Des Weiteren sind die deutschen Small Caps mehrheitlich Know-how intensiv, weshalb besondere Anforderungen beginnend mit der Bilanzierung bis hin zu der Erklärungsbedürftigkeit von Produkten bzw. Services oder auch Geschäftsmodellen gestellt, jedoch kaum entsprochen werden. Die Aktienwerte der Small Caps sind mit einer durchschnittlichen Volatilität von 81,8% im Jahre 2008 besonders risiko- aber auch chancenreich. Demgegenüber stellt deren geringe Liquidität ein konkretes Risiko für Anleger dar.

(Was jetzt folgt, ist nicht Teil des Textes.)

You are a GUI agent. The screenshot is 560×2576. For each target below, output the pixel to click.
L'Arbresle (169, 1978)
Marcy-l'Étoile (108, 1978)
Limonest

Der Anteil der durchschnittlich gehandelten Small Cap-Aktien beträgt vom Januar 2004 bis März 2009 4,6%, wogegen sich die Anteile der MidCaps auf 25,6% und der Large Caps auf 69,8% belaufen. Die Small Caps sind damit als illiquide zu bezeichnen, da der Wertpapierhandel vorrangig in den Assetklassen der Mid- und vor allem der Large Caps anzutreffen ist. Die Liquiditätssituation ist beunruhigend und wird durch die Intransparenz verstärkt. Das besondere Risikoprofil von Small Caps ruft den sogenannten Small Cap-Effekt hervor, welcher die langfristig ertragsreichere Entwicklung beschreibt und letztlich als Risikoprämie für den Investor zu verstehen ist.

Fazit

Die Anzahl der deutschen Small Caps ist sehr hoch und wird derzeit nur von wenigen Investorengruppen berücksichtigt. Dabei handelt es sich bei den Small Caps nicht zuletzt wegen der innovativen Geschäftsmodelle und der hohen Wachstumspotenziale um chancenreiche Investments. Die Risiken liegen eindeutig in der Intransparenz der Unternehmen wie auch in dem desolaten Liquiditätsverhältnis der Aktienwerte. An dieser Stelle können Small Caps nur durch eine hohe Kommunikationsbereitschaft und eine effiziente Finanzkommunikation die Vernachlässigung beseitigen und eine dementsprechend höhere Beachtung an der Börse erzielen.

Von Petra Oetken, Diplomandin, Fachhochschule Worms und Mitglied der DVFA Expertengruppe Small Caps

Der Beitrag erschien ursprünglich in der GoingPublic Ausgabe 06/09.